Each step of the QR iteration requires a QR factorization, which is an $O(n^3)$ operation. This is rather expensive, and even in the happy case where we might be able to get each eigenvalue with a constant number of steps, $O(n)$ total steps at a cost of $O(n^3)$ each gives us an $O(n^4)$ algorithm. Given that everything else we have done so far costs only $O(n^3)$, an $O(n^4)$ cost for eigenvalue computation seems excessive.
Like the power iteration upon which it is based, the basic iteration converges linearly, and the rate of convergence is related to the ratios of the moduli of eigenvalues. Convergence is slow when there are eigenvalues of nearly the same modulus, and nonexistent when there are eigenvalues with the same modulus.

The latter problem is dealt with by introducting shifts into QR, much like we did with inverse iteration. It is an interesting topic, but not one we will take up here. Instead, we will focus on the first problem, which leads us to several interesting intermediate factorizations.

Woah, We’re Halfway There

The QR iteration maps upper Hessenberg matrices to upper Hessenberg matrices, and this fact allows us to do one QR sweep in $O(n^2)$ time. So how do we reduce to upper Hessenberg in the first place? Or, for that matter, to to other “halfway there” forms: \[\begin{aligned} A &= Q H Q^T \quad \mbox{where $Q$ is orthogonal and $H$ upper Hessenberg} \\ A &= Q T Q^T \quad \mbox{where $Q$ is orthogonal, $T$ symmetric tridiagonal, and $A$ symmetric} \\ A &= U B V^T \quad \mbox{where $U$ and $V$ are orthogonal and $B$ is upper bidiagonal} \end{aligned}\] Unlike the SVD or various eigendecompositions, these forms can be computed directly. And in many cases, as we will discuss, they are just as useful!

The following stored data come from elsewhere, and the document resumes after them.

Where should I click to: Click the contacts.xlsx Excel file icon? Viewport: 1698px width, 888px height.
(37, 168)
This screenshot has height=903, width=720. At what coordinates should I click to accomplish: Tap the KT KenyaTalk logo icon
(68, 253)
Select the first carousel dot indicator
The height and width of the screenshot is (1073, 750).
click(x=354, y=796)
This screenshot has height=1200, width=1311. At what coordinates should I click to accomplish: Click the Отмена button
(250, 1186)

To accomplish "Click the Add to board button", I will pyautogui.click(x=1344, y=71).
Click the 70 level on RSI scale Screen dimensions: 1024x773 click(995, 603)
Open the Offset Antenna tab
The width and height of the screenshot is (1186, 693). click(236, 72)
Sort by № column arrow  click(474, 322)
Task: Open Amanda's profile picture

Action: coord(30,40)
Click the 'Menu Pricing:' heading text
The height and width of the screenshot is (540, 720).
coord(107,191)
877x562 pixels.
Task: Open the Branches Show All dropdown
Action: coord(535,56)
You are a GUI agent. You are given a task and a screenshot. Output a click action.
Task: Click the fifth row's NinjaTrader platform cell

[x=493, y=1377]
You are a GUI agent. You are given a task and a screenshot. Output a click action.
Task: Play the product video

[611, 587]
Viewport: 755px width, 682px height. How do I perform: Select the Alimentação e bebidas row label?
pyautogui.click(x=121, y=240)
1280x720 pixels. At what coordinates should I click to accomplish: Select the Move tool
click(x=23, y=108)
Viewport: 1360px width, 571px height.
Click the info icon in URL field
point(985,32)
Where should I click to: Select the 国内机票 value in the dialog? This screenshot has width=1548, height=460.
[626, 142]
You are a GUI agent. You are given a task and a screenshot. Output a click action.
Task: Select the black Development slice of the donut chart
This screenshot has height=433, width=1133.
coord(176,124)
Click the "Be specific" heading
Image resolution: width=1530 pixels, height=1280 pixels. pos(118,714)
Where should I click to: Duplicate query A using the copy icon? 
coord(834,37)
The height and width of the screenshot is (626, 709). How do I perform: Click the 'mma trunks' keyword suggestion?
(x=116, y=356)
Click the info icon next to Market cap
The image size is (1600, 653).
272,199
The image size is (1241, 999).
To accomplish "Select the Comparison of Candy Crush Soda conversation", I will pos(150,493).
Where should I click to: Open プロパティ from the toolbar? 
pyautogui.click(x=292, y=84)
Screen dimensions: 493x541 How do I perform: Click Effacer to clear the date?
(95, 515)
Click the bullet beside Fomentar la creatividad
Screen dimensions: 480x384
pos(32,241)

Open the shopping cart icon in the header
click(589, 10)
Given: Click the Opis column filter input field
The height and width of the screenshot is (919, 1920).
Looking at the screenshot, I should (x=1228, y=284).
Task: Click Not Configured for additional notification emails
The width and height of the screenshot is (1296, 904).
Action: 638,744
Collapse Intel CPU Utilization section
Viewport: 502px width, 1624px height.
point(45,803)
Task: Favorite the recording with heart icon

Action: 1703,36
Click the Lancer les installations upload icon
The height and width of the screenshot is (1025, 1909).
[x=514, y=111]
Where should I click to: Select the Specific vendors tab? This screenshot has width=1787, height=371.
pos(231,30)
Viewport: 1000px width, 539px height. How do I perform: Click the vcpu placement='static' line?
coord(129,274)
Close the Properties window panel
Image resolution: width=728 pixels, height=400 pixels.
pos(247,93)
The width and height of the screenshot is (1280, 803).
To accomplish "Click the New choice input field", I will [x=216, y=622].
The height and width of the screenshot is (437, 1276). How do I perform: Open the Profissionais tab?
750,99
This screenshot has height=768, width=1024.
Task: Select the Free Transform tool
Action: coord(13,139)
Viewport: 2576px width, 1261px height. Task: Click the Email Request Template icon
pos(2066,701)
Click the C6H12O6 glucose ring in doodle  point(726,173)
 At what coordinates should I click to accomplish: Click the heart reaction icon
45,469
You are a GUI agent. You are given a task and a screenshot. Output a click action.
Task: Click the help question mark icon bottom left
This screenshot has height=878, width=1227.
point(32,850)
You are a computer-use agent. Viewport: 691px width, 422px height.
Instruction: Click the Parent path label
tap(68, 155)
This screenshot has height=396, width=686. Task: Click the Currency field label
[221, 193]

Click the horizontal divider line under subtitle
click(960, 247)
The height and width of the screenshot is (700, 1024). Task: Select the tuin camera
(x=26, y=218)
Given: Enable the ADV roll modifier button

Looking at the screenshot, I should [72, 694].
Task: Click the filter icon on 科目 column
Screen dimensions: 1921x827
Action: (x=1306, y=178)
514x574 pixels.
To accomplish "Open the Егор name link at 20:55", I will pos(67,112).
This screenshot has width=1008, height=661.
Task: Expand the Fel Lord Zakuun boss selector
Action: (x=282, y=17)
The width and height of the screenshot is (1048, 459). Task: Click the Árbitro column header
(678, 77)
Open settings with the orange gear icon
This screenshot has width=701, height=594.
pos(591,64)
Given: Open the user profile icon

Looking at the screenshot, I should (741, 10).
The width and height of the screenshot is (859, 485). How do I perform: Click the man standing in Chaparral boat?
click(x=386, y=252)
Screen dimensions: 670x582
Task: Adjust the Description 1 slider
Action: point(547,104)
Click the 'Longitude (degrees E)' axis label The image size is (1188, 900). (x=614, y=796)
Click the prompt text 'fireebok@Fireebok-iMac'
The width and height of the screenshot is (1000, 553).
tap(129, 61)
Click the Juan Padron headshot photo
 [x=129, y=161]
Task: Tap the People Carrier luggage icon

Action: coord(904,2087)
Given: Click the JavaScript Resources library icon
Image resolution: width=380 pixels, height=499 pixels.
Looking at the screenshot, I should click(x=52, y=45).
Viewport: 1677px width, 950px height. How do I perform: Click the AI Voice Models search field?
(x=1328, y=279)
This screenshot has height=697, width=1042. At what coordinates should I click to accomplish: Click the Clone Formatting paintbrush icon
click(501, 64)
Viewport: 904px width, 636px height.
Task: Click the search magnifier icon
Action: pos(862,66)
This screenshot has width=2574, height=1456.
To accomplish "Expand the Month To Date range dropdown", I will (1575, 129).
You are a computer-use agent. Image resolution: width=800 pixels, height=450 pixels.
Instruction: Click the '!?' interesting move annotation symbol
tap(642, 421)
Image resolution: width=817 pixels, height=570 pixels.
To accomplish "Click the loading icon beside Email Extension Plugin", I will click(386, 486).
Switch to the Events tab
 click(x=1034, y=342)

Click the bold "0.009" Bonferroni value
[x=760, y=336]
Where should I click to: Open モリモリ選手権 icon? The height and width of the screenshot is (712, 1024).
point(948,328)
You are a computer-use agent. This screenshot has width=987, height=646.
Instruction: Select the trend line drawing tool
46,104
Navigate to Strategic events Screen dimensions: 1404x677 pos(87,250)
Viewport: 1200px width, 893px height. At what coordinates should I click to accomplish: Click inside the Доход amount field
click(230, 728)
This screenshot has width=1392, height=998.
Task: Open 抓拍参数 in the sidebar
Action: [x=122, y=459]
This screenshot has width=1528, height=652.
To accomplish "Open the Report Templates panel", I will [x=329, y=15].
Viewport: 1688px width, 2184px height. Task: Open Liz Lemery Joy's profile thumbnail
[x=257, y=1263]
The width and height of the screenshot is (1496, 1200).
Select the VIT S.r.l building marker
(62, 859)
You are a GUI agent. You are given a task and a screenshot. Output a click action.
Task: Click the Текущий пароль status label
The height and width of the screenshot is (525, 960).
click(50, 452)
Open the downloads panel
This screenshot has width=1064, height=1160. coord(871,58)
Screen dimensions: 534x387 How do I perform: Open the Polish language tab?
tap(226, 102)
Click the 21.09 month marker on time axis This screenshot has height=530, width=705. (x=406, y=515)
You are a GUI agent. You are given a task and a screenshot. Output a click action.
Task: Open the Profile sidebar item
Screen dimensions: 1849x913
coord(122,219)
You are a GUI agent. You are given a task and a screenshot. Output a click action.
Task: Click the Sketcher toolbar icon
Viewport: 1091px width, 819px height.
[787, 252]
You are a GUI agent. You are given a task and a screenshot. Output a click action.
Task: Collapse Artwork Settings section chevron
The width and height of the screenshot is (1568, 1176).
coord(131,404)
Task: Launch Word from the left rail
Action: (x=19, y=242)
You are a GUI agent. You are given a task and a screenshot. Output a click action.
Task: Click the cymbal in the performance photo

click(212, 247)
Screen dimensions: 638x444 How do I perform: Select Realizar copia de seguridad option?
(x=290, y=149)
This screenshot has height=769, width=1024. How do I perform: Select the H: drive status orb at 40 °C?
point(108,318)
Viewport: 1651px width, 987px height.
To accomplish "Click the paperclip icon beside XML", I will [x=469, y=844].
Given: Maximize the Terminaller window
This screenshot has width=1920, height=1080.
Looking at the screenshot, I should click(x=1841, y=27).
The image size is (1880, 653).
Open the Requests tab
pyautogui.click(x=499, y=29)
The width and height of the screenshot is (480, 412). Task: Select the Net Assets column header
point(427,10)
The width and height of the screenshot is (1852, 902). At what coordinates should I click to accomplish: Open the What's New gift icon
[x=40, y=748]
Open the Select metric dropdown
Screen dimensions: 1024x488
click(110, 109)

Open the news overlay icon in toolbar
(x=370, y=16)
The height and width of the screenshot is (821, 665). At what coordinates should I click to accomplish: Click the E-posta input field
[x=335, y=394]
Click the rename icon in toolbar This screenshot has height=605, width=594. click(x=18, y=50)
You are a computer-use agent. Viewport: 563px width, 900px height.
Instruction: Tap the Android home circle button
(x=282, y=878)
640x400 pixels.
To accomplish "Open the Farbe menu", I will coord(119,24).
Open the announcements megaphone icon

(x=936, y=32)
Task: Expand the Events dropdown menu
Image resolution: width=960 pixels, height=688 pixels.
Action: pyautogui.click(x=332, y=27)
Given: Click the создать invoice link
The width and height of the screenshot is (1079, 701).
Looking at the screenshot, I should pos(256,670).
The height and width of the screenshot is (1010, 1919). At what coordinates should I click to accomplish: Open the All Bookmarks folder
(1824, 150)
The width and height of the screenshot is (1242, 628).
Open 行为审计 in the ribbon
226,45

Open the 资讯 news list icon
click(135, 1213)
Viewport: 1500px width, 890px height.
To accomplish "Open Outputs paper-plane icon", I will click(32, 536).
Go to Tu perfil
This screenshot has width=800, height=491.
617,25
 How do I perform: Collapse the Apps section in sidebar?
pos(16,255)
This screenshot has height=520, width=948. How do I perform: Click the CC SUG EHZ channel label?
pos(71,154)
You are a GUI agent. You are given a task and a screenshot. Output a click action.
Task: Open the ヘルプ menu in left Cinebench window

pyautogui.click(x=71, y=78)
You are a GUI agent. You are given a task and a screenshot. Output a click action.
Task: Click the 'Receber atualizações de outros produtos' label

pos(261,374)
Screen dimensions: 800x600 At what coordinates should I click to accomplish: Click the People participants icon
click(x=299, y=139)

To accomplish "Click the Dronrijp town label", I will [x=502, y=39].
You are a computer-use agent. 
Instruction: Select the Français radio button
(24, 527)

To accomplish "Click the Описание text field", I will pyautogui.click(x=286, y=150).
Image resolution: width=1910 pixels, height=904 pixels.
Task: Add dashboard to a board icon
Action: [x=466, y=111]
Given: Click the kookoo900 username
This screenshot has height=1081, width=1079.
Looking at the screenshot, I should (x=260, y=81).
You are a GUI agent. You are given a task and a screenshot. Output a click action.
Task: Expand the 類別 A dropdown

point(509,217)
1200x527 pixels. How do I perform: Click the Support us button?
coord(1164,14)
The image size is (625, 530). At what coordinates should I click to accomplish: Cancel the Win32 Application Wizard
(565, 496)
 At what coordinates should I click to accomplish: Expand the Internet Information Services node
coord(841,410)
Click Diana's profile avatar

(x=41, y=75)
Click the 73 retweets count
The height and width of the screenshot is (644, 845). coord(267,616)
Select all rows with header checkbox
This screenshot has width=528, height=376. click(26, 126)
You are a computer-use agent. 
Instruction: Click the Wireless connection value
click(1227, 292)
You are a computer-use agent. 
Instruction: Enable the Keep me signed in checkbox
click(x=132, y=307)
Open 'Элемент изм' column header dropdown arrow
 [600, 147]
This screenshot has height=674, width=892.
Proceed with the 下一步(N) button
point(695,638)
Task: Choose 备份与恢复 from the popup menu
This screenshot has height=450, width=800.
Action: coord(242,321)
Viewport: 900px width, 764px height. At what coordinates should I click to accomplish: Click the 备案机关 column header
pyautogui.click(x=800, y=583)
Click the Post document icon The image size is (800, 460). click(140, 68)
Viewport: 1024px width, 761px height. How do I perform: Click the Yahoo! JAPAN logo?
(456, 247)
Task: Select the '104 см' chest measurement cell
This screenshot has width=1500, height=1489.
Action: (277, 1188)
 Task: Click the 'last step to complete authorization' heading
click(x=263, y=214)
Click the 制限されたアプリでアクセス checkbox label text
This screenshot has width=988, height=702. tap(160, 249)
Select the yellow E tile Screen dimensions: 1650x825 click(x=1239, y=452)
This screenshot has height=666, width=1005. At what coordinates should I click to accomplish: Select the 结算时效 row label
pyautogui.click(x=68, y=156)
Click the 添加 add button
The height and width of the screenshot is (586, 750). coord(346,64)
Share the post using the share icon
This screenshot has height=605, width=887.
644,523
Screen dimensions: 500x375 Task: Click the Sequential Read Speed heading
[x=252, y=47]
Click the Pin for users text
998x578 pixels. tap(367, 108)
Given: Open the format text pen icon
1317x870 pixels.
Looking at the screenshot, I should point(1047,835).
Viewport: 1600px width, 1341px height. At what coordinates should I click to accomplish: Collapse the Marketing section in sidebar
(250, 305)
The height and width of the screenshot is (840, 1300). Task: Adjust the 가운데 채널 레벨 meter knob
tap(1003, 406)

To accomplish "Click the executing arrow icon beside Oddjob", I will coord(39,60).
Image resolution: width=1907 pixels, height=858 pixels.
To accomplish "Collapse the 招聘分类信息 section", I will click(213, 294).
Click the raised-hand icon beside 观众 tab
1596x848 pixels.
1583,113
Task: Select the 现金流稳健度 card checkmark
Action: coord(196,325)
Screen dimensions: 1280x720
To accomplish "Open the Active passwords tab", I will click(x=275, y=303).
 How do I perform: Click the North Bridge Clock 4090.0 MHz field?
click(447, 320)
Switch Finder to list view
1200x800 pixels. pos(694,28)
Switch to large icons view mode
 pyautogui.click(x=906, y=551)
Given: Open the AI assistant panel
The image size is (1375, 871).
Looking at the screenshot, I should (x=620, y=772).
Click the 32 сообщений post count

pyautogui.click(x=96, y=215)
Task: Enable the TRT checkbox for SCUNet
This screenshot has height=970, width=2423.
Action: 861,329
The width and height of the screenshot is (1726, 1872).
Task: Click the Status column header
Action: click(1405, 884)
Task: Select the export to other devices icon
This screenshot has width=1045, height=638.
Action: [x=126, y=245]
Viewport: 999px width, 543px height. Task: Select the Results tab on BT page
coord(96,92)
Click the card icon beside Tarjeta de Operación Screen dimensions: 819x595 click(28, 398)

Hessenberg via Householder

Let’s start with an over-ambitious goal¹: can we directly compute the Schur form by applying Householder transformations on the left and right of a matrix? We already secretly know that the answer is no, but trying and failing will set us up neatly for computing a Hessenberg form — and for understanding why the Hessenberg form is in fact a natural target. A matrix $H$ is upper Hessenberg if it has nonzeros only in the upper triangle and the first subdiagonal. For example, the nonzero structure of a 5-by-5 Hessenberg matrix is \[\begin{bmatrix} \times & \times & \times & \times & \times \\ \times & \times & \times & \times & \times \\ & \times & \times & \times & \times \\ & & \times & \times & \times \\ & & & \times & \times \end{bmatrix}.\] For any square matrix $A$, we can find a unitarily similar Hessenberg matrix $H = Q^* A Q$ in $O(n^3)$ time (a topic for next time). Because $H$ is similar to $A$, they have the same eigenvalues; but as it turns out, the special structure of the Hessenberg matrix makes it possible to run QR in $O(n^2)$ per iteration.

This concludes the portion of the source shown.